▸ PASSAGE FOR REVIEW:
Content starts

index=["Alice", "Bob", "Carol", "Dave"]
)
df2 = pd.DataFrame(
{"grade": ["A", "B+", "A-", "B"]},
index=["Bob", "Carol", "Dave", "Eve"]
)
common = df1.index.intersection(df2.index)
df1_filtered = df1.loc[common]
df2_filtered = df2.loc[common]
print("Filtered DataFrame 1:")
print(df1_filtered)
print("\nFiltered DataFrame 2:")
print(df2_filtered)
Output:
Filtered DataFrame 1:
score
Bob 90
Carol 78
Dave 92
Filtered DataFrame 2:
grade
Bob A
Carol B+
Dave A-
Merging DataFrames on Common Index
Use pd.merge() with an inner join to combine DataFrames based on shared indices:
import numpy as np
import pandas as pd
df1 = pd.DataFrame(
{"score": [85, 90, 78, 92]},
index=["Alice", "Bob", "Carol", "Dave"]
)

Content ends

▸ SUPPLIED INFORMATION:

Content starts

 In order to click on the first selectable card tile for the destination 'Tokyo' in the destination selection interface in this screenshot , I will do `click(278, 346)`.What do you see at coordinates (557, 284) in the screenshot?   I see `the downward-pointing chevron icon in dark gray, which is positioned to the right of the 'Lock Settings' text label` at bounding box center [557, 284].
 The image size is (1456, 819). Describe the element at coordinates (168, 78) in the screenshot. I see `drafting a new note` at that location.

Content ends

▸ WHAT TO PRODUCE: Summarize the passage on pandas DataFrames in two sentences. The material after the text is separate and unrelated to it.

▸ RESULT FOR THIS EXERCISE: The code finds the index labels shared by two DataFrames with `index.intersection` and uses `.loc` to keep only those rows, so each filtered DataFrame holds Bob, Carol and Dave. The passage then turns to merging DataFrames on a common index with `pd.merge()` and an inner join.